Does this have some kind of spoiler-period like the ruby quiz? Well,
since it
didn’t say so in the OP and anyone who wants to solve it on his own can
just
not read the replies until he’s done, here it goes:

p *1…100
or one char shorter:
p *1…?d

I was thinking of p *1…100

I’m am truly amazed that this could be squeezed down even further to p
*1…?d

That leads me to wonder…is it possible to squeeze this program down
into 7 characters?

On Jan 30, 4:27 pm, Sebastian H. [email protected]

On [Thu, 31.01.2008 06:24], Lee J. wrote:

p *1…100

Would you be so gentle and explain this piece of code to me?
I know things like p “a”*10, but I dont really understand your code.
I know that 1…100 describes a range, but… isn’t * a binary operator?
I don’t really see the first/second operand

Dominik H. wrote:

p *1…100

Would you be so gentle and explain this piece of code to me?
[…] isn’t * a binary operator? I

  • can be a binary operator, yes, but here it is the unary, prefix
    splat-operator which takes an array or any object that responds to
    to_a and turns it into a list of arguments:
    foo(*[:la,:li,:lu]) becomes foo(:la,:li,:lu)
    p *1…5 becomes p 1,2,3,4,5

HTH,
Sebastian

On [Thu, 31.01.2008 06:42], Sebastian H. wrote:

foo(*[:la,:li,:lu]) becomes foo(:la,:li,:lu)
p *1…5 becomes p 1,2,3,4,5

HTH,
Sebastian

Jabber: [email protected]
ICQ: 205544826

Ah, yeah of course… I totally forgot about that.
If it had been puts(*[1,2,3…]) I wouldnt have asked that question :confused:
Actually, I’m using this feature a lot in my codes. But didn’t know it
takes any object,
which responds to #to_a

Thank you :slight_smile:

(Okay, I forgot, that puts can take multiple arguments, too. Sometimes,
Ruby is just too easy)

This is the problem with writing “clever” code…it’s unreadable!

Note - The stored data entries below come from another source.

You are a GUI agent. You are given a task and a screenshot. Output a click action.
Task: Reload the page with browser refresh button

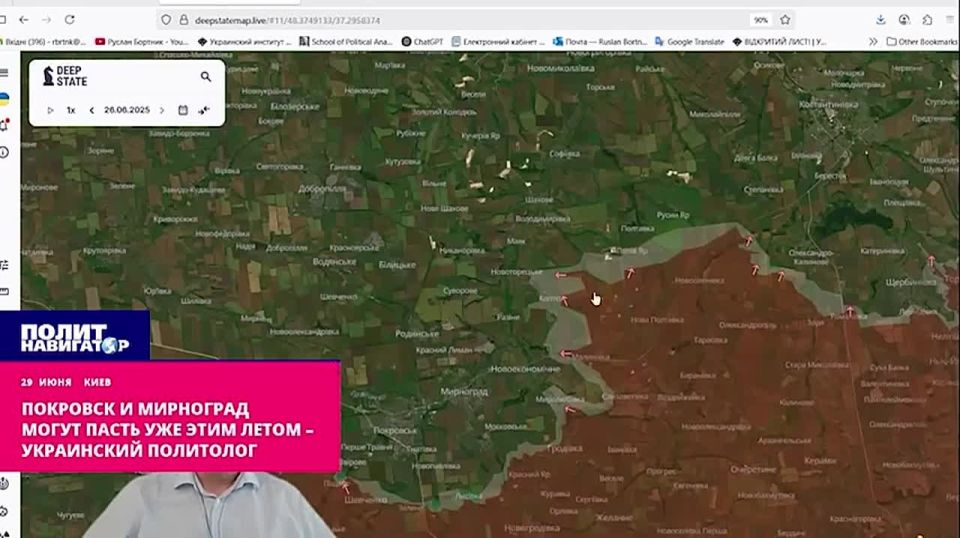[x=69, y=19]
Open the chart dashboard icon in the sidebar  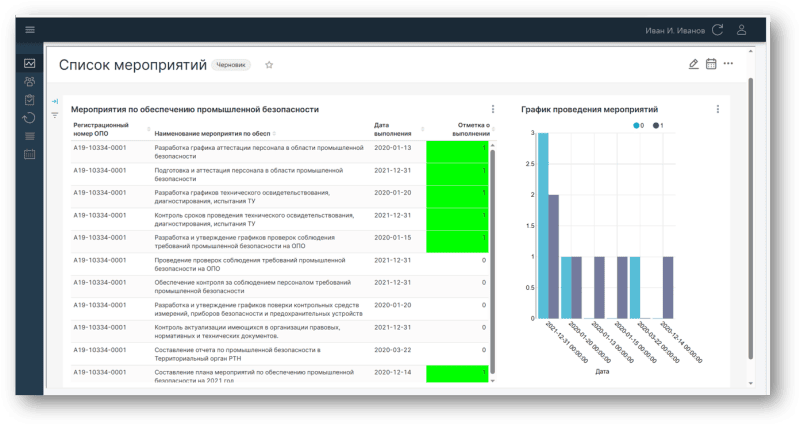point(30,64)
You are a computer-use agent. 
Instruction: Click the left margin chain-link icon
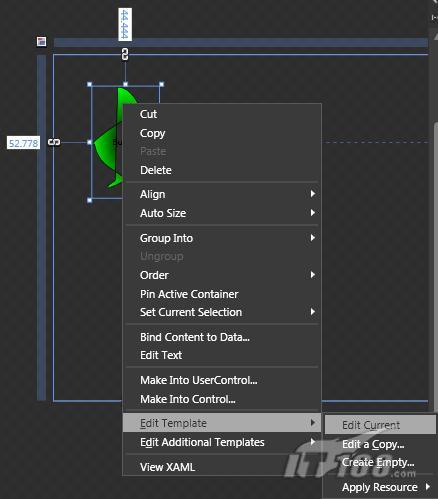click(54, 142)
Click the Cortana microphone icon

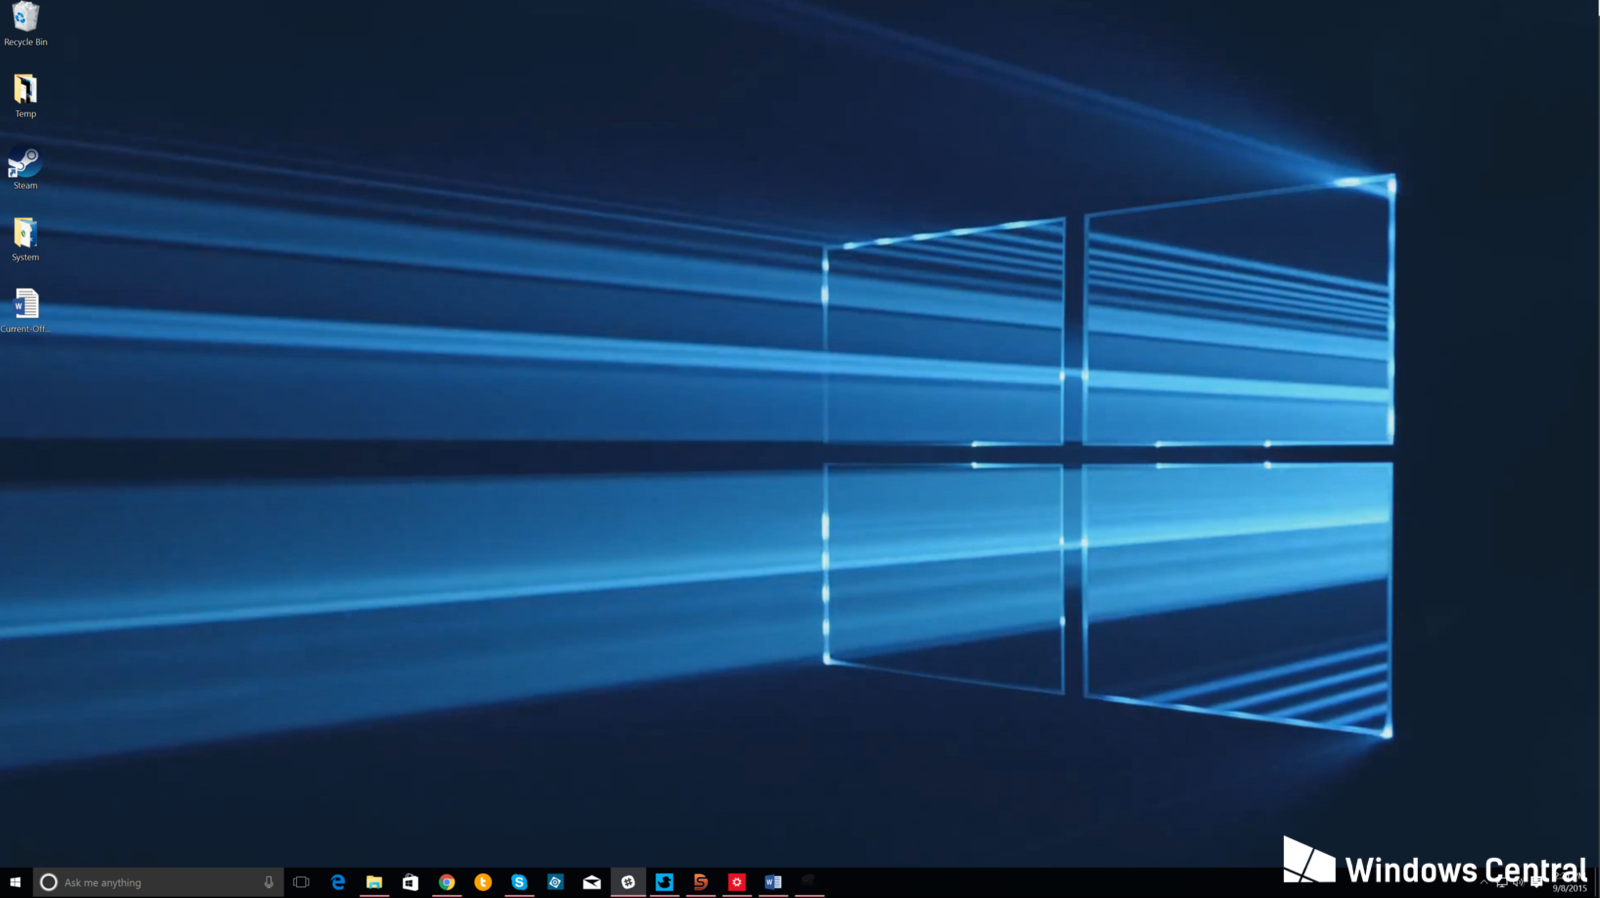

The * operator used here is a unary operator that is used to convert
an array into a list of arguments. For example, say you had this
method:

def say(a, b, c)
puts a
puts b
puts c
end

If you had this array:

arr = [1, 2, 3]

As a convenience, Ruby lets you pass each element of the array as a
separate argument into the method by using the * operator:

say(*arr)

In the case of p *1…100, the trick seems to work for a range, too.

On Jan 30, 9:36 pm, Dominik H. [email protected] wrote:

Would you be so gentle and explain this piece of code to me?
I know things like p “a”*10, but I dont really understand your code.
I know that 1…100 describes a range, but… isn’t * a binary operator? I don’t really see the first/second operand

Looks like Sebastian H. explained it before I could get
there. At least I got my post in second before him, hehe…
Well said, Sebastian.

Regards,
Lee

On Jan 30, 6:01 pm, Lionel B. [email protected]
wrote:

must all be printed out on the output but not one on each line.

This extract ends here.